Your objective: From the records that follow, copy every line in which "input" appears.

"""

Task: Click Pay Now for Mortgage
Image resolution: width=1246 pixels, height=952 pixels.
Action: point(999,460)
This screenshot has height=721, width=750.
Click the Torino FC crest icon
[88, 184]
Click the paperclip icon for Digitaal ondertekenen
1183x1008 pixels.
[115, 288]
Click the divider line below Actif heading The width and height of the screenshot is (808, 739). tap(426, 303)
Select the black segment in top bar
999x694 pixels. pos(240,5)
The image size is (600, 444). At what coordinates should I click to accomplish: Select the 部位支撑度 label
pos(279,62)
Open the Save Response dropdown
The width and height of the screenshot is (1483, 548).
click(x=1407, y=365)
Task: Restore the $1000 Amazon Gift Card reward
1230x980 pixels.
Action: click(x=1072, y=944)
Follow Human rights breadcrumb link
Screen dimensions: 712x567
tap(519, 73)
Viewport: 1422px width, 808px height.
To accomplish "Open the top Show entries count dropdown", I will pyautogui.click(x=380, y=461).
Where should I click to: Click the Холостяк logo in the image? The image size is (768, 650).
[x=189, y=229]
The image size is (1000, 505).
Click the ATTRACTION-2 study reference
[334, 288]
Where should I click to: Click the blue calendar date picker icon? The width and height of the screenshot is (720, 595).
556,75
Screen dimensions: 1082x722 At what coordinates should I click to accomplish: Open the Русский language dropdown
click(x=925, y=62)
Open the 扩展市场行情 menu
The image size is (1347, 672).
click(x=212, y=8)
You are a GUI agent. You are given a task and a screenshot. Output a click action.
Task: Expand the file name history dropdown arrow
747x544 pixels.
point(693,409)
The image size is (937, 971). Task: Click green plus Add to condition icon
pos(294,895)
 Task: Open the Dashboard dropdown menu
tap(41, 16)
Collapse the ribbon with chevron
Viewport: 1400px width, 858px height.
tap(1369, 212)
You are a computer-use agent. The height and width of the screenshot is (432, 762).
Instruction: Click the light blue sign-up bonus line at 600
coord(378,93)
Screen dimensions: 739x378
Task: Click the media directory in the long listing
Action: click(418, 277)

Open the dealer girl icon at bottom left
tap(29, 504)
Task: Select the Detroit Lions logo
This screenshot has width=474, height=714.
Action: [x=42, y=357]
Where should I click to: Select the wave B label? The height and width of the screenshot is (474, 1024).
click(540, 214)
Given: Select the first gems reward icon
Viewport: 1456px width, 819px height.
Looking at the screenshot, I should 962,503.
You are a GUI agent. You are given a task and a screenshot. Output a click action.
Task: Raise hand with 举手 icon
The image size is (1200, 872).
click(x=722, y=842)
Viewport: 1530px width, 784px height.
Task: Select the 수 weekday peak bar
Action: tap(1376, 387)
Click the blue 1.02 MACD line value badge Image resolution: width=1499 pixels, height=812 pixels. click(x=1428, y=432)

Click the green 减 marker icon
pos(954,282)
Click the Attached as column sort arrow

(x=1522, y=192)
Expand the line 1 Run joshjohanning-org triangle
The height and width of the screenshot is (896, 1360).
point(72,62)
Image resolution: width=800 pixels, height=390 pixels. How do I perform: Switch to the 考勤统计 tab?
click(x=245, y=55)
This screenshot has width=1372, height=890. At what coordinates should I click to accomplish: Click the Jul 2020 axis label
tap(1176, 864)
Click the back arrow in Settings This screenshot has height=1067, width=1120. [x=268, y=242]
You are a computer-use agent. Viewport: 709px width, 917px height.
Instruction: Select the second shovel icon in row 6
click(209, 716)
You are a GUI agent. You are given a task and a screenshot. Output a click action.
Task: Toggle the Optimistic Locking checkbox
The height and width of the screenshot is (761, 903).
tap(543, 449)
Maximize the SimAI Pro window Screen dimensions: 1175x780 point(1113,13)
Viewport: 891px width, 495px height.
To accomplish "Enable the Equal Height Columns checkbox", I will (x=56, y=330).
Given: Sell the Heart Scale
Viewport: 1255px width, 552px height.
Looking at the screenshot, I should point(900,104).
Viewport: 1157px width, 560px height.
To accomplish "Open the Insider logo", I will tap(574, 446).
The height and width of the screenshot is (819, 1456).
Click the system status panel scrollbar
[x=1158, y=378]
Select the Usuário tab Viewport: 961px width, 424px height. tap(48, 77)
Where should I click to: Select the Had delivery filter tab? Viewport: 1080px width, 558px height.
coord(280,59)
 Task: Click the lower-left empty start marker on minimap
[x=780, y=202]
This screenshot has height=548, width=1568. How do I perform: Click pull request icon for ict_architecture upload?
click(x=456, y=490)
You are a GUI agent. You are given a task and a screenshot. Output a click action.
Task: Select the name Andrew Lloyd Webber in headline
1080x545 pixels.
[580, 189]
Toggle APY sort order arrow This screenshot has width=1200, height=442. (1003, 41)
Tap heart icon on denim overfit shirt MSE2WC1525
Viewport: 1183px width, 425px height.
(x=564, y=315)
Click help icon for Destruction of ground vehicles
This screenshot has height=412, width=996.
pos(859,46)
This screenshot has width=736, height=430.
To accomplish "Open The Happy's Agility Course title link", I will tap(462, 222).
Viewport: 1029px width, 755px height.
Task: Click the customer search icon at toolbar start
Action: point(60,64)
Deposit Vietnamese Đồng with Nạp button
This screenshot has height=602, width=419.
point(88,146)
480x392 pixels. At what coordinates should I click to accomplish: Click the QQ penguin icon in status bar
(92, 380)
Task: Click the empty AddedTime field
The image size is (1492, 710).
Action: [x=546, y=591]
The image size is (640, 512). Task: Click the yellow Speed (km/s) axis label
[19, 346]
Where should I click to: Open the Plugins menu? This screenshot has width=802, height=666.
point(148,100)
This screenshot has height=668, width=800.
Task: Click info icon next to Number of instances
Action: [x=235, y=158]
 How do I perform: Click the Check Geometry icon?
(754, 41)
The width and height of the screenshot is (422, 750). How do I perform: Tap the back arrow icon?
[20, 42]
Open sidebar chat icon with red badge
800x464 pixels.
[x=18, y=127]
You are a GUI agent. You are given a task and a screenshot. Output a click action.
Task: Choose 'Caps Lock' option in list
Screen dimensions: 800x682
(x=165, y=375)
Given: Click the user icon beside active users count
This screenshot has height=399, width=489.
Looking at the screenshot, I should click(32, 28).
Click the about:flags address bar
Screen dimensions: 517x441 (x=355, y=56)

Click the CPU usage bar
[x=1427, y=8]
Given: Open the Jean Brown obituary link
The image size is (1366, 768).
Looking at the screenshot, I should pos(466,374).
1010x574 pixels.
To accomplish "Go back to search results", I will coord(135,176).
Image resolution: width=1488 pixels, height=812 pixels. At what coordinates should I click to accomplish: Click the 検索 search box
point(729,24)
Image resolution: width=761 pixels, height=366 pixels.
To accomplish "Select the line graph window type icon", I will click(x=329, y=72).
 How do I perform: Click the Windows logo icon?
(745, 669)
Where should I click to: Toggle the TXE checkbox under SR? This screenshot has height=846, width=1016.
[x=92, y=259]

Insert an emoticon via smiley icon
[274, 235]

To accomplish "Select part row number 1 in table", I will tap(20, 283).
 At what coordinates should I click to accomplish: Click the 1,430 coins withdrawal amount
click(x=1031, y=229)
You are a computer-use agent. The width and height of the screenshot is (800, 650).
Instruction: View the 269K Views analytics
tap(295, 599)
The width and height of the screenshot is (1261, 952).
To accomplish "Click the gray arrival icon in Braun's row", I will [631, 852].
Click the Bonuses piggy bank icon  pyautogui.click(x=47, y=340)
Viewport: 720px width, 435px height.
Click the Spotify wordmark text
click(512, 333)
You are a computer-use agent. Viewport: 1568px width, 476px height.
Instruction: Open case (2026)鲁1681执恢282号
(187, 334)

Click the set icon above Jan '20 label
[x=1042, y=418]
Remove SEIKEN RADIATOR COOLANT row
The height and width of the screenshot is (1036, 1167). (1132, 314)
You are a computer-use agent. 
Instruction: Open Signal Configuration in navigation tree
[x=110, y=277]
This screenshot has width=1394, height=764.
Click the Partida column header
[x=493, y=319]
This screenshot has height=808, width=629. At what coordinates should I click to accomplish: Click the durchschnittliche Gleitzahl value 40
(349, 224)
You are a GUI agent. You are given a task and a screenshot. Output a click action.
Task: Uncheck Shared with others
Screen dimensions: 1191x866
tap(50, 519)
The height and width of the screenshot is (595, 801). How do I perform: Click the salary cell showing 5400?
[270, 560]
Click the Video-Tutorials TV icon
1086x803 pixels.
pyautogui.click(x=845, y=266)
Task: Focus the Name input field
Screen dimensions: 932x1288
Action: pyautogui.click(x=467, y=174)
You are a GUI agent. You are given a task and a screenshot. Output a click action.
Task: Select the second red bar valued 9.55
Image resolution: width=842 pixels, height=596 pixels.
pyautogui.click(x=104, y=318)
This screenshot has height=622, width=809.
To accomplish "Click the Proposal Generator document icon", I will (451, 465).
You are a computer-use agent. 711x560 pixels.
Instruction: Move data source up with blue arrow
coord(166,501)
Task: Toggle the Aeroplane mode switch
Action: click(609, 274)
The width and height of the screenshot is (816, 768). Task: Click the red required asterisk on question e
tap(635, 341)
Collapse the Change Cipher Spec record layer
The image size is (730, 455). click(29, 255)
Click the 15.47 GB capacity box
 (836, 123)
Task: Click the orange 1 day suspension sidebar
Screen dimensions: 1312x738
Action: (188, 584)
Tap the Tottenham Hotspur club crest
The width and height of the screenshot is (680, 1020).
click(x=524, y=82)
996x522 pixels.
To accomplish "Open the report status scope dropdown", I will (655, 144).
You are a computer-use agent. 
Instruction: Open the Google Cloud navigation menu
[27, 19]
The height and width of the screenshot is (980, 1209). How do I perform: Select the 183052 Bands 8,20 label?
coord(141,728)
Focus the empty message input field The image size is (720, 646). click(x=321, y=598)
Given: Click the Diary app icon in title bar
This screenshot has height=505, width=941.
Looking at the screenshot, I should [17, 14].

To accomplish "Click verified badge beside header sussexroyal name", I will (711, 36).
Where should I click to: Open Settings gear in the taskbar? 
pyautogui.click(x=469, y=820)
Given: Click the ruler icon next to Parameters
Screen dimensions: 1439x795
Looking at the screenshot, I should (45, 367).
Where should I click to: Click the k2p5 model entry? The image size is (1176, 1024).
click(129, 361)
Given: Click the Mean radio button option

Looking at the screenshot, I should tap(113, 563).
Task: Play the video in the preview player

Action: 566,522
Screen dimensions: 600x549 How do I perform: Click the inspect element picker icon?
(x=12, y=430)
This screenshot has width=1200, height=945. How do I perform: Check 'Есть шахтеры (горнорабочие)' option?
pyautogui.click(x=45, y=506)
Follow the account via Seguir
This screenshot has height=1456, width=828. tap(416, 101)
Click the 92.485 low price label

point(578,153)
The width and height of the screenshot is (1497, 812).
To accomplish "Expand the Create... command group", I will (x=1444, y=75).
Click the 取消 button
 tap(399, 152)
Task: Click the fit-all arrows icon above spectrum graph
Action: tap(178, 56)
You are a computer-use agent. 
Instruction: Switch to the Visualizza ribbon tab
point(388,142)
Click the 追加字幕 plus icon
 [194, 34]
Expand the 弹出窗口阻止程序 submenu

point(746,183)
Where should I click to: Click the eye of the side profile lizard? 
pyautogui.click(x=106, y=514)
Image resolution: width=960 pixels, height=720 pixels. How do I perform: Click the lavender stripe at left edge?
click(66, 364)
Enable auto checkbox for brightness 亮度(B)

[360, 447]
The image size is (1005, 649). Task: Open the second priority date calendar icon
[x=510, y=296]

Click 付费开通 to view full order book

"""

Answer below:
Task: Focus the Name input field
Focus the empty message input field The image size is (720, 646). click(x=321, y=598)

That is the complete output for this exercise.